== Segment start ==
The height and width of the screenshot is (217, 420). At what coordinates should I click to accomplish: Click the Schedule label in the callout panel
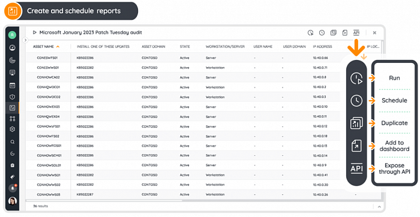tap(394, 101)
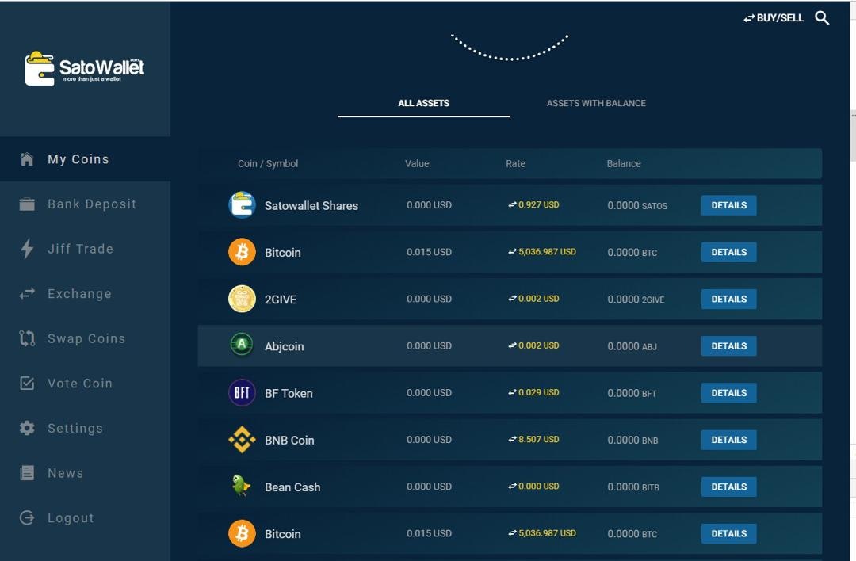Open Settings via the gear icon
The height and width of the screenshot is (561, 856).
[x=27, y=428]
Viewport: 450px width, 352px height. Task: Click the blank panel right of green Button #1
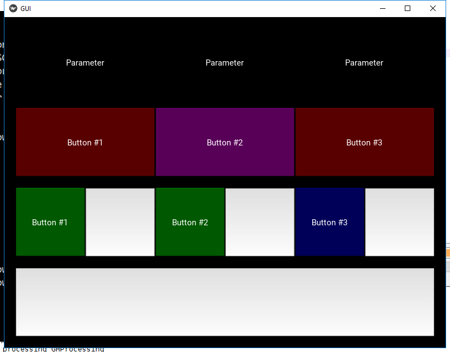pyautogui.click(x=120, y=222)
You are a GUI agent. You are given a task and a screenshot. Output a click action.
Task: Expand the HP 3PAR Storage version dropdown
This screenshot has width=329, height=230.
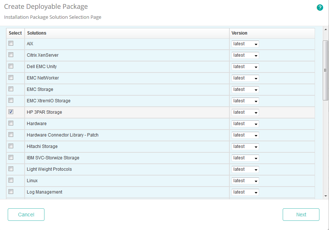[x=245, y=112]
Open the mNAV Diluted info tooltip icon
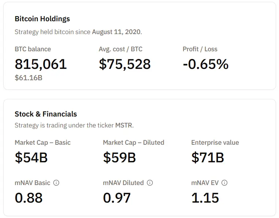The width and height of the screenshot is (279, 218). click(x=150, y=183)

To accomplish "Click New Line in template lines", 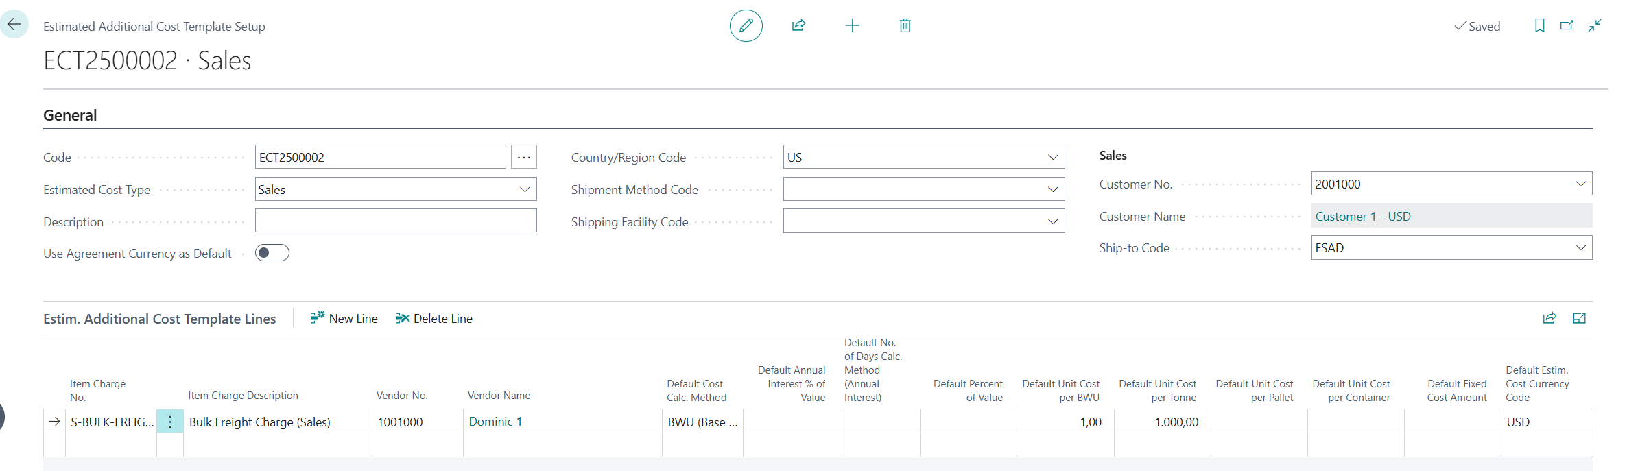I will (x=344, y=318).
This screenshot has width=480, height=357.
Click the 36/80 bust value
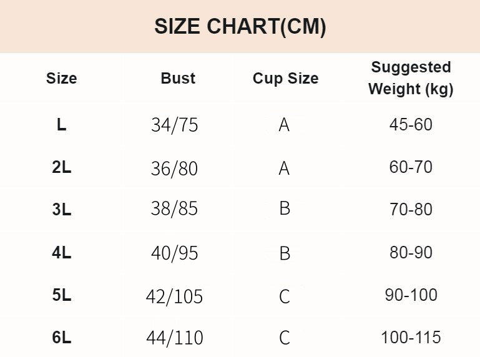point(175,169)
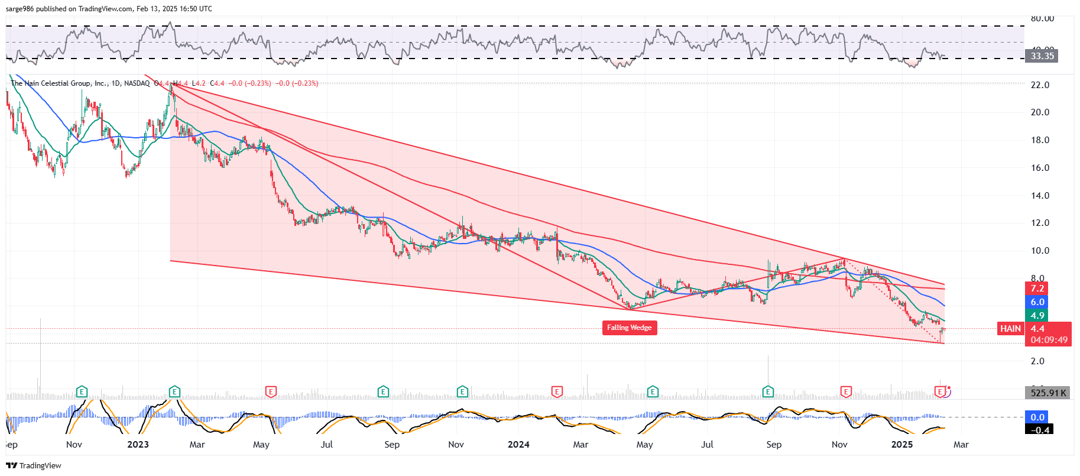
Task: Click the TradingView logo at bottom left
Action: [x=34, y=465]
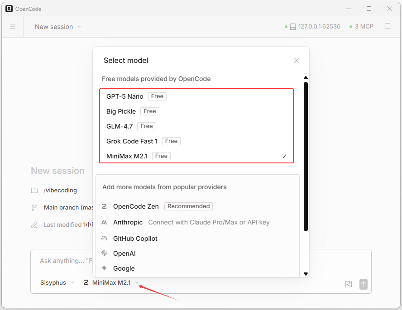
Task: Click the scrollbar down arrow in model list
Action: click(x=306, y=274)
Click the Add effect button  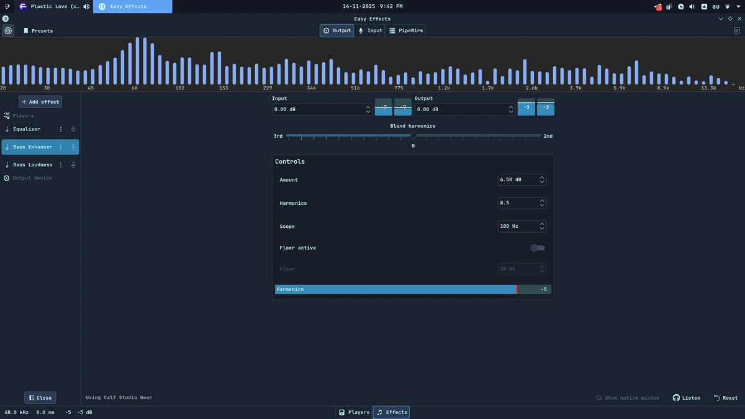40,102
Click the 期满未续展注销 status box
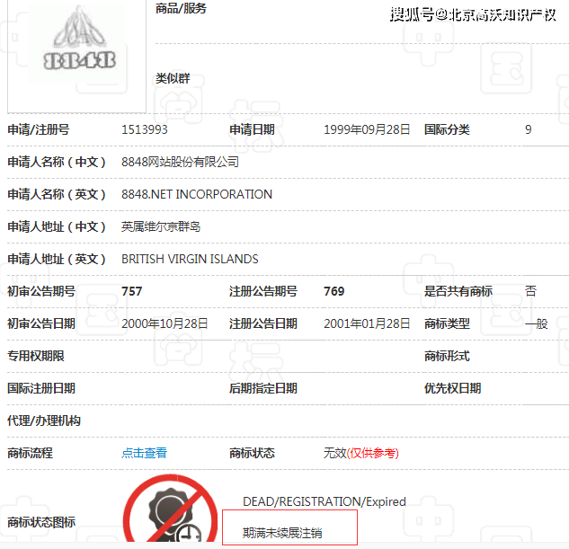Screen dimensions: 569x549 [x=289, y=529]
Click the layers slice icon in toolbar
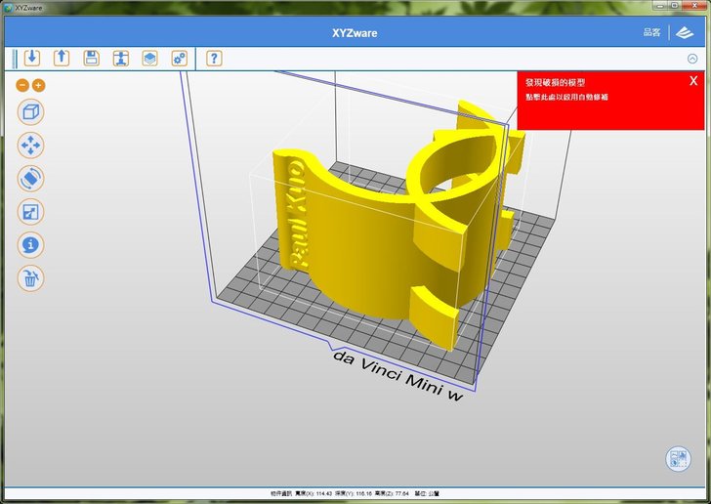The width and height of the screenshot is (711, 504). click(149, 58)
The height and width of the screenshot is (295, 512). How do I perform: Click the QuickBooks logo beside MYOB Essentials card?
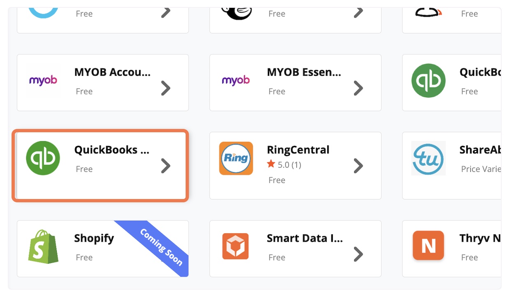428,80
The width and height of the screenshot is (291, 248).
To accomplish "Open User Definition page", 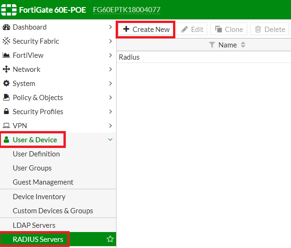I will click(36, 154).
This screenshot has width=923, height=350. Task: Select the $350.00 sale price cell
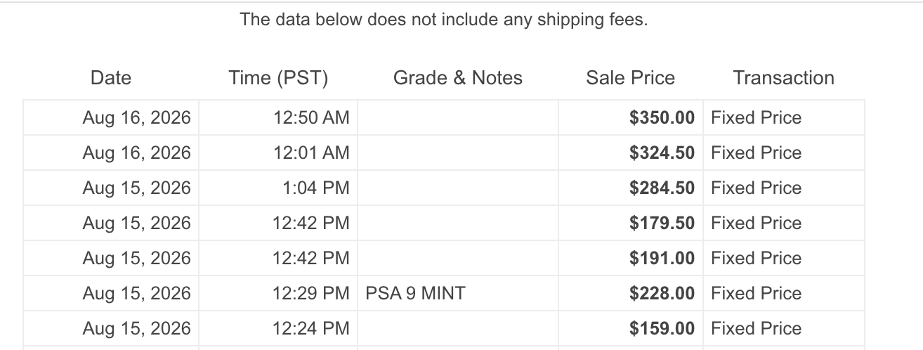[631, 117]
== Segment end ==
• AIM OF THE TASK:
Please print exactly the lines from the one holding "This screenshot has width=923, height=350." through the final line of the data above, including both, and skip all pictures.

• RESPONSE FOR THIS EXERCISE:
This screenshot has width=923, height=350. Task: Select the $350.00 sale price cell
[631, 117]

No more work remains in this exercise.